# Cross breeding and genetics.



## nitram

Im new for betta and ive been searching and i did not found the correct answer. The genetics i did not found them all so wish someone can tell me all the details on collours and tail type. And another this is i read that dont cross breed HM to VIEL TAIL. so i would like someone to tell me whats the best to do or maybe is best if they are halfmoon breed them to only half moon, and crown tail to only crowntail. and reds to reds, and black to black and blue to blue? Sorry if i didnot explain it good please some one answer me?


----------



## kittenfish

Here's a good guide to colors, though I can't guarantee that it's 100% true:

http://s4.postimg.org/58tmr5icd/bettagenes3.jpg

And yes, it's generally best to stick to the same tail type to avoid messy fins.


----------



## nitram

Thanks for a quick replay. The chart i alredy saw it but i could not under stand it. But if i use same suit on tails does the fins improve and is use same suit on colors does the color improve?


----------



## kittenfish

It depends. As you can see, colors are pretty complicated.


----------



## nitram

So everyone breed then see result after?


----------



## kittenfish

No, if you provide a specific breeding pair example we can guess what the outcome would be. It's just really hard to describe every possibility. And with recessive genes, some things are impossible to know without info on the fish's lineage.


----------



## nitram

Yes i understand you, and i agree with you. But im afriad for example if breed for example CT x CT and continue like this should i improve the fins and body or i shpuld cross tale with somting and then go again CT x CT


----------



## nitram

For example i already i feel i made a mistake becouse i just reliese that the female is VT wild color and my male is BLack CT


----------



## kittenfish

CT should always be bred with CT unless you want to deal with 2 or 3 generations of in-between fins (combtails).
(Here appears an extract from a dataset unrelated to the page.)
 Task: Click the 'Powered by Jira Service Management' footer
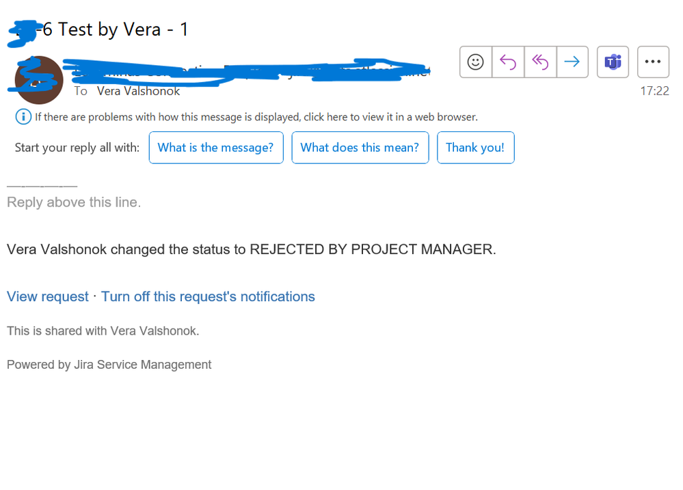click(x=109, y=365)
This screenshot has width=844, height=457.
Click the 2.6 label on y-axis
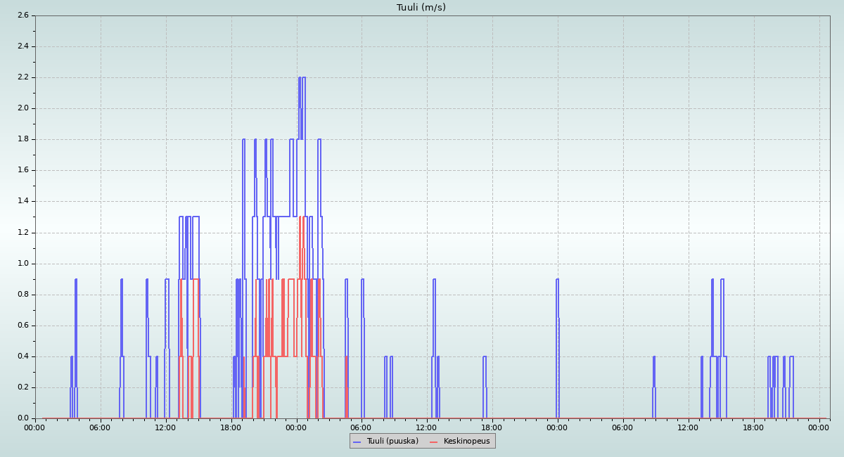click(x=23, y=15)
I did a cross with a halfmoon plakat and a crowntail, but only because I'm trying to produce crowntail plakats. If you want to improve the fins of a crowntail, cross it with a better crowntail.


----------



## nitram

thanks alot for youre great information


----------



## nitram

the problem that my shop only sell vt female so i dont know what can i do now. if i breed vt x ct the fry can come vt/ct and if next generation i make vt/ct x ct and fry come ct for start? can this possible be ?


----------



## kittenfish

It's possible but they will not have great form, and you will have a whole bunch of ugly fish to deal with. Can you order online?


----------



## nitram

i can order online but do they send it to Malta.


----------



## bradix12

Try to breed with the same type of betta for example " halfmoon male then female halfmoon" : there are possibilities of other strain may came out . as a former breeder ive experienced breed it and a plakat halfmoon just emerge and i haven't crossed it in plakat , that was just my basis dude hope it help you


----------



## indjo

This thread is almost 2 yr old. Please don't bump old threads.


----------